1) Start with your YES.

When you keep your big YESes, your highest priorities, in the forefront of your mind, it’s much easier to say NO to the people and things that aren’t really at the top of your list.

Remember when you say NO to something, you’re not doing it in a vacuum. 

Time is finite, so that means everything you say YES to means you’re saying NO to something else.  Is the request you’re facing something so worthwhile you’re prepared to sacrifice something else that’s important to you, your family, or your work or business? 


2) Keep it Simple.

When we have an uncomfortable conversation, often our tendency is to talk too much. When you’re saying NO, less is more. Do your best not to say any more than you need to. Why? When you keep it simple, your message can come through clearly instead of getting lost in a ton of words. You’re shooting for both tactful AND direct.


3) Keep your BUT out of it.

Anytime you use the word BUT when you set boundaries, you negate whatever came before it in the sentence. 

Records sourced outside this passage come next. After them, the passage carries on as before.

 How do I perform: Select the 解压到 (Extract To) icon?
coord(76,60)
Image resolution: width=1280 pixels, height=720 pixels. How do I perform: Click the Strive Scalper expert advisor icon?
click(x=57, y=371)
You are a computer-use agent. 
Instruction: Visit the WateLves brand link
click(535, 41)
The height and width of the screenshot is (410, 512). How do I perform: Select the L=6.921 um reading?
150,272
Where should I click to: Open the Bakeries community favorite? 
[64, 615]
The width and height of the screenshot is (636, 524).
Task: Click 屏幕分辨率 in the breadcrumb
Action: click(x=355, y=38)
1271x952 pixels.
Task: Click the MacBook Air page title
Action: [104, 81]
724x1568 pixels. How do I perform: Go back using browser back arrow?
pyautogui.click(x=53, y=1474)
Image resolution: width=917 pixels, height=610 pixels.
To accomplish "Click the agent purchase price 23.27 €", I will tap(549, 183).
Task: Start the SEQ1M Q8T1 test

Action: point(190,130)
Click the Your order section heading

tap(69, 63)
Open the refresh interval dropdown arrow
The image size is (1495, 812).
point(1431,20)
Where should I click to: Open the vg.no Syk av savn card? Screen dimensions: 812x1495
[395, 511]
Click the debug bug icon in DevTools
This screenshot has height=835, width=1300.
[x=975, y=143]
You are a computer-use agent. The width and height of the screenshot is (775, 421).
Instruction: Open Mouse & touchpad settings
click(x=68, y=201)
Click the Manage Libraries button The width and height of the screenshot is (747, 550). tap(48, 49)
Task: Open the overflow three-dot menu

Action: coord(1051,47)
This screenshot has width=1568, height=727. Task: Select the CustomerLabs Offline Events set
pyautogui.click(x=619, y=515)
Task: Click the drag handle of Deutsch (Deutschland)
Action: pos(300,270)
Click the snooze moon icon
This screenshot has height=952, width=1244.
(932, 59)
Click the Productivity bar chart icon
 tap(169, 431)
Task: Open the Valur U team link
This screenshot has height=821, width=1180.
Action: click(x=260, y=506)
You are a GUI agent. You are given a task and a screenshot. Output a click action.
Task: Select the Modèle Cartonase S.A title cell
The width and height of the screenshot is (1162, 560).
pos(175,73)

Consider these two NO statements:

“I’d really love to volunteer at your fundraiser BUT I have another commitment that night.”

“I’d love to help you AND I have another meeting during that time.” 

When you use the conjunction AND instead of BUT you confirm your leading positive statement instead of negating it.  In truth, you’re experiencing both at the same time in which case an AND is more appropriate anyway.


4) Change your default to NO and buy yourself time.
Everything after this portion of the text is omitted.